* Work instruction *
Every line below that holds the string "This" should be copied.

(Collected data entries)
•••
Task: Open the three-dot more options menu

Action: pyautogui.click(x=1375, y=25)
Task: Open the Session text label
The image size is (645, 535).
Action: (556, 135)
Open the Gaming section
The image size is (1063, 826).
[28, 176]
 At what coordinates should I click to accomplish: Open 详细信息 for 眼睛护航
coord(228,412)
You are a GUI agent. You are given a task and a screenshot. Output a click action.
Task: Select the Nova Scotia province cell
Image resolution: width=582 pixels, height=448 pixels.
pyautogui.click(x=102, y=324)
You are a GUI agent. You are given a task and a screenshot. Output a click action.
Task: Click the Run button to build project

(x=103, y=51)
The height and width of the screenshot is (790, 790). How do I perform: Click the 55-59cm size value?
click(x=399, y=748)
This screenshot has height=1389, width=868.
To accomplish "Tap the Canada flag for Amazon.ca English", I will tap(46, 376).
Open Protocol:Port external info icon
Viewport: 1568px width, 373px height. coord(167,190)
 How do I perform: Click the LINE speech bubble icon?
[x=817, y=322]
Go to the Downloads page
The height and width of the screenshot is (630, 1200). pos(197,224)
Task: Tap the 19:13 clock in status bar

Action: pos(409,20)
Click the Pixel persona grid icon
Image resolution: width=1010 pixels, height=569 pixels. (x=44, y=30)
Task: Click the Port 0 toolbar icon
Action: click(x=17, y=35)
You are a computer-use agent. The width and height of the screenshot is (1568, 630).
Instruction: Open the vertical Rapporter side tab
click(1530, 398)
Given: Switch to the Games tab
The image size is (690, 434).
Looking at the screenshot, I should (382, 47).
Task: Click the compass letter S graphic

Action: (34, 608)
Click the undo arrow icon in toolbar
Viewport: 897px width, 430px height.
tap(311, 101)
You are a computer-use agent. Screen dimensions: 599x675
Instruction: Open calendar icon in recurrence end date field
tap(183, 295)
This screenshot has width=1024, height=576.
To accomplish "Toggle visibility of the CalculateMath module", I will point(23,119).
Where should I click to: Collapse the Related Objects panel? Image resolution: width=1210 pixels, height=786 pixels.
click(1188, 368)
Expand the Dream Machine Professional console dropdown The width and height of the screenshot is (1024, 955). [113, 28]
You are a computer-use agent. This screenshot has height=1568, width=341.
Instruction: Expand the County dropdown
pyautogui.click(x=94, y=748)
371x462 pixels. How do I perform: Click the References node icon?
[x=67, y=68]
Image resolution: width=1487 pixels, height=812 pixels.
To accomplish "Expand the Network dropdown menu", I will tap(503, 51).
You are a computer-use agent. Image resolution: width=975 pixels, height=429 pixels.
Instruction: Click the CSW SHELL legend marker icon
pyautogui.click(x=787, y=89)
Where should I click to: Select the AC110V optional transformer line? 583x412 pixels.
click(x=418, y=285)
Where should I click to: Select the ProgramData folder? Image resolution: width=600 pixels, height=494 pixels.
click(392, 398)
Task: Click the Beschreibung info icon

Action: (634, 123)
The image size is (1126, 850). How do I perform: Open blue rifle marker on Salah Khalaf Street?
•••
* Exercise solution *
This screenshot has height=1389, width=868.
This screenshot has width=1024, height=576.
You are a computer-use agent. This screenshot has height=1568, width=341.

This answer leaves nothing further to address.